From my seat on the floor, FEMALE is Exhibit A that pre-code films have been oversold in the last 15 years or so. Since the rediscovery of the pre-code era, FEMALE has been viewed as drama, even as a feminist tract -- something it was never meant to be. Critics and audiences in 1933 correctly saw it as a comedy -- it's written, acted, and directed very broadly, stopping just short of farce. If you watch it that way, the ending makes perfect sense.

And besides, doesn't William Shakespeare's play The Taming of the Shrew have the same kind of ending as FEMALE? So, too, does the Greta Garbo film QUEEN CHRISTINA. And that last one's based on history . . .

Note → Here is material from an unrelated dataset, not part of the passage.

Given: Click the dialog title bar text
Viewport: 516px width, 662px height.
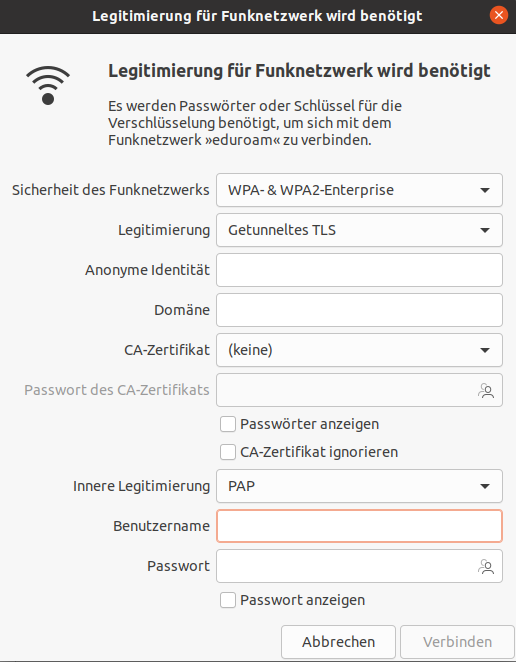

Face it, the basic story has quite a pedigree . . . I've even seen it played out in the lives of two close female friends of mine -- one of whom I worked for. (I can appreciate George Brent's point of view, too!)
Even allowing for the fact that it's a comedy, it played false to me at the end. Perhaps it was a faling in the screenplay. The Taming of The Shrew I can see the comparison but for me, it works. Female is still a film worth viewing, it's a unique film of it's time.
Failure is unimportant. It takes courage to make a fool of yourself - Charlie Chaplin
feaito

Post by feaito »

Very Interesting viewpoint on "Female" Dan. Still, I'd have preferred another ending. The first half of the film is much more interesting I think.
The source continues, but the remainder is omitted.